When a node "falls out" of the ring, running nodetool ring on the misbehaving node shows that the misbehaving node believes that is Up, but that the rest of the ring is Down, and the rest of the ring has question marks listed for load. nodetool ring on any of the other nodes, however, shows the misbehaving node as Down but everything else is up.
Shutting down and restarting the misbehaving node does not result in changed behavior. We can only get the misbehaving node to rejoin the ring by shutting it down, running nodetool removetoken <misbehaving node token> and nodetool removetoken force elsewhere in the ring. After the node's token has been removed from the ring, it will rejoin and behave normally when it is restarted.
This is not a frequent occurrence - we can go months between this happening.
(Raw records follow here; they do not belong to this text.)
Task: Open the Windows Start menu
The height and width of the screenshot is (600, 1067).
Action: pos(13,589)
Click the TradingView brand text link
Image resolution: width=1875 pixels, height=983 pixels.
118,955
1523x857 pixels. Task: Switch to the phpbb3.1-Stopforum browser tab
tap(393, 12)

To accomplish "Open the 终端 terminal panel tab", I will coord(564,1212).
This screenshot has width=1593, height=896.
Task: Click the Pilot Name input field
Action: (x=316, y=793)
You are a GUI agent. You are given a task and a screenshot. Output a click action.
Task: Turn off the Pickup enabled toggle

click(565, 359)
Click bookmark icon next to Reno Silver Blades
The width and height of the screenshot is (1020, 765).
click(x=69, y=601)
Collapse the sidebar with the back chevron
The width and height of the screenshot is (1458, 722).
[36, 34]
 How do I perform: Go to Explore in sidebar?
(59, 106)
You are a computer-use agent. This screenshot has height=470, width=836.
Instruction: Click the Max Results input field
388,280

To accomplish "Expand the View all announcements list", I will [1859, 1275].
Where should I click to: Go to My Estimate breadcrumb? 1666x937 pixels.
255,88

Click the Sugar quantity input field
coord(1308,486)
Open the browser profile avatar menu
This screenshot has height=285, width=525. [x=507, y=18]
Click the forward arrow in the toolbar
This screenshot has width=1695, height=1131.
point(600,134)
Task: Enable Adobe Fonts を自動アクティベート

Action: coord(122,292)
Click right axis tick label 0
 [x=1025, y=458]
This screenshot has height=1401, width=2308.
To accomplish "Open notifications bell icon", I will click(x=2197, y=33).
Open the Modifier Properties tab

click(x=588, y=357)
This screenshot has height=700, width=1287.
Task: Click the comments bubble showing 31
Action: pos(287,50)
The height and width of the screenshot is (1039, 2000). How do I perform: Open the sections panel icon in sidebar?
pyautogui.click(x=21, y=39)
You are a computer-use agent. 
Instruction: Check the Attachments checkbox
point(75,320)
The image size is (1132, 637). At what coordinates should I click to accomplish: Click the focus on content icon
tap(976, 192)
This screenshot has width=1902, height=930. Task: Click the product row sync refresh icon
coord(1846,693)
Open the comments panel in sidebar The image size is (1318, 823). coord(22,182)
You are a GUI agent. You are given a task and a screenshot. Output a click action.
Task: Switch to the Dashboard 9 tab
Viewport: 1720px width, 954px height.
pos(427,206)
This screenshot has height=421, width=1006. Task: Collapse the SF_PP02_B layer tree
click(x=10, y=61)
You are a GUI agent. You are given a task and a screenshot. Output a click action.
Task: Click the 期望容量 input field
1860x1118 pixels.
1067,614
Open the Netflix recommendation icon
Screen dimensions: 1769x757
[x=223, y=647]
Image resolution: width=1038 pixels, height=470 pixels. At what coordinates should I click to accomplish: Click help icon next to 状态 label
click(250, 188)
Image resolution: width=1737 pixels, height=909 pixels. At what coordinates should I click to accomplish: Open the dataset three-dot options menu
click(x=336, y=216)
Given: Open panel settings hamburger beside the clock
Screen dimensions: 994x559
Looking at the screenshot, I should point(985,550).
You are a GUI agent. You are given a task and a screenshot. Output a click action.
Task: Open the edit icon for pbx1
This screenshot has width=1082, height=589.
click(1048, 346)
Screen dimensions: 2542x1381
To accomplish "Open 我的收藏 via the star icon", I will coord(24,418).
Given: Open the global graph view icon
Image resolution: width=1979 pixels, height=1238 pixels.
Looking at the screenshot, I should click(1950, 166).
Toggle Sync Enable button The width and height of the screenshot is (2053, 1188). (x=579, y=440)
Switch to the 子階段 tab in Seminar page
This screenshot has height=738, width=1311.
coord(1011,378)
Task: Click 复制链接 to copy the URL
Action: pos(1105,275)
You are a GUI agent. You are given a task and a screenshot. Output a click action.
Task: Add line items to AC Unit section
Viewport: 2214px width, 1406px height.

It most commonly occurs when a different node is brought down and then back up, but it can happen spontaneously. This is also not associated with a network connectivity event; we've seen no interruption in the nodes being able to communicate over the network. As above, it's also not isolated to a single node; we've seen this behavior on multiple nodes.
This has occurred with both the identical seeds specified in cassandra.yaml on each node, and also when we remove the node from its own seed list (so any seed won't try to auto-bootstrap from itself). Seeds have always been up and available.
Has anyone else seen similar behavior? For obvious reasons, we hate seeing one of the nodes suddenly "fall out" and require intervention when we flap another node, or for no reason at all.